Where it gets mind-bending, you can break it out and say, first order, the source code is free. But then you say, well second order, it fundamentally changes how the software gets developed. And third order, it fundamentally changes the vendor incentives and therefore what you deliver and the value propositions around that.

What do you want your partners to leave here thinking about uniquely this year, as opposed to maybe last year or previous conferences? Drill home on one message.

I think the key message is even clearer than ever before: The next-generation architecture, for this cloud-mobile architecture, open source is the default choice. Period. Full stop.

If you want to be relevant for your customers going forward and talking about new workloads, you have to have a point of view and value added around open source, because that's where the world's gone. You cannot do a big data implementation without using open source. There's just not a big data equivalent of Hadoop, or Cassandra, or Spark.

Because it's become the default choice, you got to figure out your value proposition. And of course, our self-serving answer to that is Red Hat can help you do it. We've been doing it for a long time. We know how to do this, we have programs, etc. But more broadly, even in areas we're not in, if you want to talk to your customers about big data and how you can help them there, you better have figured out open source and a strategy around it.

Does it feel good to say this business was ahead of the curve?

I wish I could say we were really that good. To some extent I kind of reflect back, I think we got a little bit lucky.

The Web 2.0 companies just kind of took control and started driving the heartbeat and kind of blew past vendors in terms of cadence and innovation and we just happened to be there to catch it.

A lot of what our DNA is, we do ultimately have to pick which communities to get involved in. OpenStack is a classic example. When we decided to get involved in OpenStack, we weren't even one of the early people there. We were external, kind of getting beaten up for observing it.

But the reason we do that is, we don't know how to run a data center better than people running data centers. We waited to see what architecture and participation emerged, and even when we chose OpenStack, CloudStack was more mature, as a technology, feature for feature, line them up Chinese menu, CloudStack all the way.
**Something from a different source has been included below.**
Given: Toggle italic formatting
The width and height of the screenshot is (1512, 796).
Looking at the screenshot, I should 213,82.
But I think what we're good at is seeing which projects have the best architecture participation, which have the right neutral, non-vendor control, etc., etc., and getting involved and helping with those. The brilliant thing that NASA and Rackspace did is, they said, "We're willing to give control over to a completely neutral foundation." And that’s what got all of us to jump in and get involved and actually work well.
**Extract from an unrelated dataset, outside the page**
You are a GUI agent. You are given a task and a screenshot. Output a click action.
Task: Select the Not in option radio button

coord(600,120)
Again, not to beat up on a competitor, if you look at the Cloud Foundry Foundation, Pivotal's got control. Nobody's contributing code. Because you're not going to contribute code when somebody else really controls it. So it's just to say a lot of what we do is think about what's the community participation and is it truly neutral.
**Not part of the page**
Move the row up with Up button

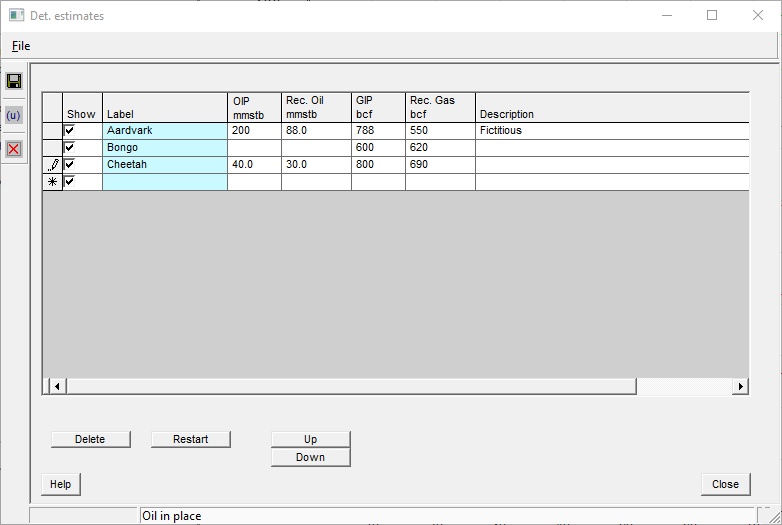(310, 439)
Even something like Kubernetes where, yeah Google's driving the majority of the contribution, it's truly an open-source project. It’s a meritocracy and we're a massive contributor to that. And we fight with them all the time. Sometimes we win and sometimes not, but it's the engineers working, it's not Google corporate and Red Hat corporate having conversations about it. It's truly a user-led engineering project. And so that excites us.

I don’t want to just sound like we're the people that take this stuff and make it consumable. That's a lot of what we do, but we do ultimately decide which projects to get involved in, we help with the governance, we try to be good upstream as well. Which comes around back to this DNA. We're generally willing to partner with anybody.